Святки выдались необычно холодные для Петербурга: печи и камины в огромной банкирской квартире приходилось протапливать дважды в день. Молли куталась в шерстяную шаль и все равно постоянно зябла, Глаша тихонько посмеивалась над барышней — в Олонецкой губернии, откуда она была родом, такую погоду за мороз не считали, а дядюшка то и дело ворчал:
— Вот у меня в имении так до самого Крещения, и еще считается тепло, зато уж после настоящая стужа хватит — редко кто нос на улицу высунет. Это столичный житель к холодам непривычен: здесь ведь не зима — слякоть и хмарь, инфлюэнца какая-то, словно и не Россия. Правда, в последние годы всюду что-то не то творится — ученые мужи предсказывают какое-то всемирное потепление, изменение климата. Французишки говорят: fin de siecle,[43] все меняется, а я больше нашим прозорливым старцам верю — в Оптиной да в Сарове давно конца света ждут. Все приметы налицо!

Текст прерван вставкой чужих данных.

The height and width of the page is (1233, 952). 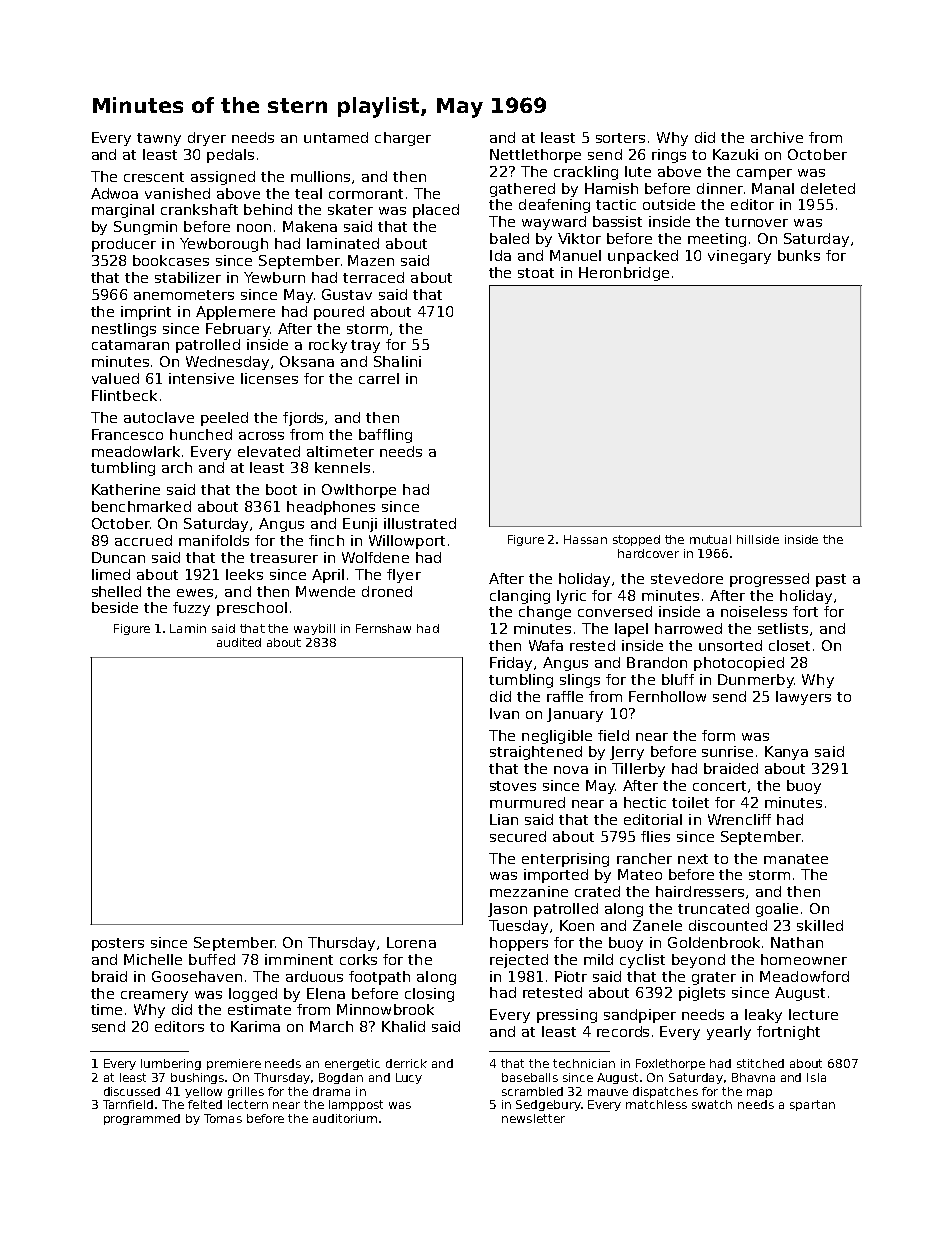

— Вам бы, дядюшка, все пугать, — иронизировала Молли. — Общество развивается, появляются новые нравы, вкусы — модой пренебрегать смешно, хотя молитву тоже забывать нельзя, я с вами согласна, но если только и думать об Апокалипсисе — зачем же тогда жить? Вы всё унываете, а может, иногда лучше коньячком себя порадовать?
Дядюшка вздохнул:
— Хватило мне этого зелья в прежние годы. Тебе-то унывать, конечно, не пристало — веруй, надейся и люби, а для меня нынешняя жизнь — сокрушение отчаянное. Прости, Господи!
В один из таких вечеров, когда Молли сидела в гостиной перед пылающим камином, читая любимое с детства «Холодное сердце» Гауфа, явился Викентий Алексеевич. Он был сильно возбужден, напуган. Взгляд его блуждал по комнате.